**** Records provided ****
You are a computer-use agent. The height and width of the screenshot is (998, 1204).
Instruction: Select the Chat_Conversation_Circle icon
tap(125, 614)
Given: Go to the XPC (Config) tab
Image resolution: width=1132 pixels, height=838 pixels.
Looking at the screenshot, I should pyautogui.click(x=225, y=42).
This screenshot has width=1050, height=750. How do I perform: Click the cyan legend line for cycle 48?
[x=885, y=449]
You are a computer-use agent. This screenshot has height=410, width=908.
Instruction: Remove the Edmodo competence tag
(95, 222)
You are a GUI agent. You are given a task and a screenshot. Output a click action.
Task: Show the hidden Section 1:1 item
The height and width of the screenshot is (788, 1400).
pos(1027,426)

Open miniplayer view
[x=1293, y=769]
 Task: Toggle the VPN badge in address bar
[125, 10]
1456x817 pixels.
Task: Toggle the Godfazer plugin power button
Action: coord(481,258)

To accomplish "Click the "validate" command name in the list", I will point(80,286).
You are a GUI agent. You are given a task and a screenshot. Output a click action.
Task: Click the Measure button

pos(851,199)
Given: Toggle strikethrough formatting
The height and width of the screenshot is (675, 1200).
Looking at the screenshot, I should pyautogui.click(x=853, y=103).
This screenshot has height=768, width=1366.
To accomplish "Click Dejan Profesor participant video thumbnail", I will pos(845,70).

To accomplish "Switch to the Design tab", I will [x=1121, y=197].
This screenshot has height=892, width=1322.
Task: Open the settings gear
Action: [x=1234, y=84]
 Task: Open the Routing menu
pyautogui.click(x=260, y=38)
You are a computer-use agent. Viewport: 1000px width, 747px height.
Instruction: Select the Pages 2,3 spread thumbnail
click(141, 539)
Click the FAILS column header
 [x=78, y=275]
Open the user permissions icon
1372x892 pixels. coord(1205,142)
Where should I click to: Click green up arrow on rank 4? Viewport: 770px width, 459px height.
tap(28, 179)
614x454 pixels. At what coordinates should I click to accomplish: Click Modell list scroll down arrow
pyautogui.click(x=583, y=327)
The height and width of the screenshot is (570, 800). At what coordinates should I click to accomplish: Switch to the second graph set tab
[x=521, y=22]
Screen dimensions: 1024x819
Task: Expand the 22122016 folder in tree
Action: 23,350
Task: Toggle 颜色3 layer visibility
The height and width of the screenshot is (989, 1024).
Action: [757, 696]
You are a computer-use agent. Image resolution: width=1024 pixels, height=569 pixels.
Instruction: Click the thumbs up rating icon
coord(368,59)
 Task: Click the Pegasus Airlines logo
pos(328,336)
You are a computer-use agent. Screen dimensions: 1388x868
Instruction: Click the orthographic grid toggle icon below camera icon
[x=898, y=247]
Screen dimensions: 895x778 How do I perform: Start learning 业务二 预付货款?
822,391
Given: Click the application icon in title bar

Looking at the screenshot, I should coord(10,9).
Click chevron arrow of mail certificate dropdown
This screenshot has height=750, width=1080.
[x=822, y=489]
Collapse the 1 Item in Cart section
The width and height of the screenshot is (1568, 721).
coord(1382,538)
****
Problem description: Give the records from the line holding "Given: Click the" through the last line, both included, as a Markdown table with the columns Row and Line. Leave out blank lines.

Task answer:
| Row | Line |
|---|---|
| 1 | Given: Click the application icon in title bar |
| 2 | Looking at the screenshot, I should coord(10,9). |
| 3 | Click chevron arrow of mail certificate dropdown |
| 4 | This screenshot has height=750, width=1080. |
| 5 | [x=822, y=489] |
| 6 | Collapse the 1 Item in Cart section |
| 7 | The width and height of the screenshot is (1568, 721). |
| 8 | coord(1382,538) |